Paul Srivorakul, co-founder and executive chairman of Ardent Capital, says that he prefers to opt for hyperlocal strategies which involve building businesses that Google and the likes can’t match. It’s a playbook he has followed with his various startups: daily deals site Ensogo, Admax Network, and his latest venture, e-commerce services provider aCommerce.

“As you expand across the region, every market you add is like a multiple. And not just from a funding perspective,” he says. “Each country you expand into adds value to your overall business and your customers. There’s a network effect.”

Doing a startup in Asia, however, may be a matter of biding time, especially if the founder has grand plans but a localized business model.

Ryu Suliawan, co-founder and CEO of Indonesian payment processing company Midtrans, says that while his country is growing into a powerhouse, he will wait until Asia becomes global.

“Instead of globalizing, I’ll let globality come to Asia,” he says.

Ex-Rocket guys and senior executives are flooding the talent market

Startup talent is typically hard to find. But a couple of recent trends have made this less of an issue: the influx of senior executives and ex-Rocket Internet employees into the startup scene.

Ardent Capital’s Srivorakul says that he is seeing more senior staff from big tech companies like Microsoft and Google leave the fold to join the startup world. Although many startups fail due to the founders’ lack of management skills, older talents bring with them a wealth of contacts and leadership abilities.

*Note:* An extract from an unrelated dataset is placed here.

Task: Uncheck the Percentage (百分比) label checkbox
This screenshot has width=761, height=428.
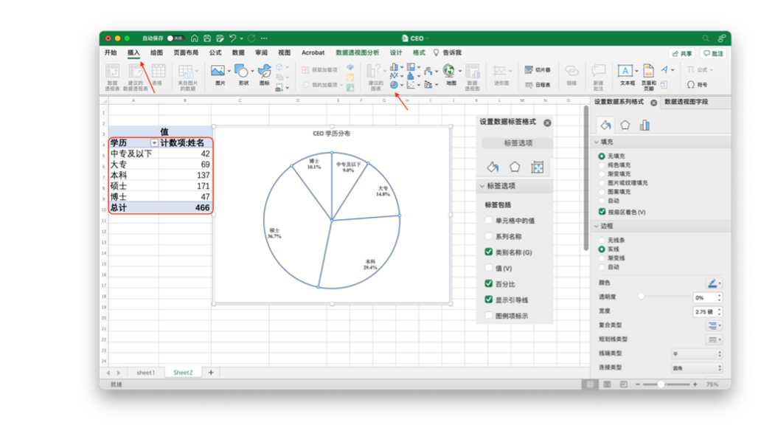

Rocket Internet‘s arrival into e-commerce has upped the game for startups in the space. While it has been derided for blatant copying and slave-driving practices, he contends that it has actually turned out to be a good thing.

Zalora and Lazada‘s expansive marketing budgets mean that consumers are fast gaining awareness about online shopping, resulting in startups riding on their coattails to get faster adoption from shoppers.

“A lot of our guys are ex-Rocket refugees. It bewilders me why there’s so much churn, but Rocket does provide their employees a lot of exposure to e-commerce.,” he says.